One of my favourite stories from Wally West’s time as the fastest man alive was ‘Nobody Dies’ from his 54th issue. A great little standalone by Bill Loebs, Greg LaRocque and Jose Marzan, it features Wally leaping out of a plane after a falling stewardess, then having to work out what the heck to do to save them both. When this fill-in issue of the New 52 Flash was announced, solicitation details had it sounding like a take on that 1991 tale.
And first impressions of Christos Gage’s script did have me thinking of Wally, with the opening ‘My name’s Barry Allen, I’m the Flash, the fastest man alive’ line, and the setting of Wally’s hometown, Blue Valley. Was this, in fact, a repurposed Wally script that’s been sitting in Gage’s bottom drawer?
Reading on, the answer seems to be No, with Barry’s forensic knowledge and girlfriend Patty Spivot figuring into the action. The story has Barry chasing a villain named Spitfire after she murders an old friend of his – no one we’ve ever heard of – and steals deadly disease samples to sell on the black market. For Spitfire, the challenge is as important a factor in planning a crime as the prize, and she’s having a wild time switching from helicopter to plane to personal wings. The Flash, though, proves more than she bargained for.
As with the Wally story, we have the hero dealing with a fall to Earth from a great height by using super-speed in inventive ways. But then, any good Flash tale approaches the incumbent’s powers with a fresh eye. Gage does a splendid job with that aspect, and his revival of the Silver Age ‘Flash Facts’ brought a big grin to my face. Spitfire – a new take on Golden Age Green Lantern baddie Sky Pirate – is meant to be a thrill seeker, but her incessant manic grinning is a bit much.
That apart, Neil Googe does a good job on the art, giving Barry a pleasing determination and making both super-speed and regular-paced action convincing. Wil Quintana’s colours are at times a little washed out, and not just in the flashback scene (a comic and screen convention I’ve never been fond of). Sal Cipriano doesn’t have an opportunity to get creative with the lettering, but what he does do is good. As for Brett Booth’s cover – inked by Norm Rapmund and coloured by Andrew Dalhouse – it’s nicely composed but far too busy, with all the electricity zapping around Barry muddying the visual.

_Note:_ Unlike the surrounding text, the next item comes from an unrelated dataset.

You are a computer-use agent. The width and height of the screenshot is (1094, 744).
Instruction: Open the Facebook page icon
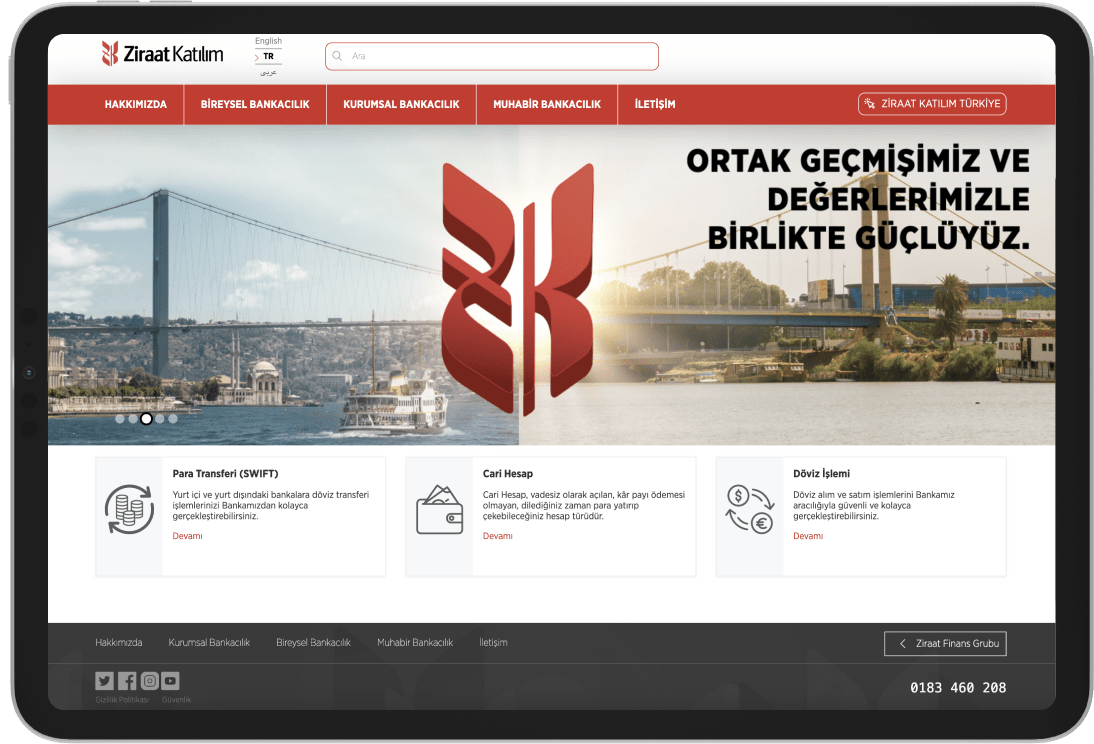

As a fan of Gage and Googe – never mind how much fun the names sound together – I’d love to see what they could do given free reign with this title. For now, though, they’ve produced a smart, diverting time-passer I can easily recommend.
But darn it, I still miss Wally West.
8 thoughts on “The Flash #26 review”
Me too man, oh god me too:(
The Messner-Loebs/Laroque run is my all-time favourite Flash era ever! So under-rated but so so so excellent!! I keep hoping we'll see another Loebs book appear on the stands before too long. That series was filled with amazing character work and stories that were fun and deep and heart-warming and kooky!
Also, the Gage/Googe fill-in was pretty fine, too.
Thanks for the review Mart, as you know I have enjoyed the Nu52 Flash series this far but am holding my breath for the new writing team. I agree with you the dark back story is less than ideal, but for the most part the writers kept Barry one of the few smart, not disturbed, brooding DC icons in the retcon (well, at least he was not spitting blood at his opponents, I still can not believe they are going to do that to Kara). This one-time sounds like one I will get at the least.
Enjoyed the story and the interior art, but what is up with that cover? Is Barry supposed to be holding the plane's deadly cargo in that cocked arm or something? It looks too stiff to be anything else, but there's nothing there. Left leg looks a bit…squashed too.
I did love Loebs' Wally, he was an improvement on Mike Baron's – mind, even he had an interesting personality. I do miss Mary and (pre-millennium) Rudolf West.
I'm looking forward to the new creative team – I just wish they'd jolly well announce one!
Ah Simon, who knows? It seems a good bet that the vials are cupped in his chest, out of sight.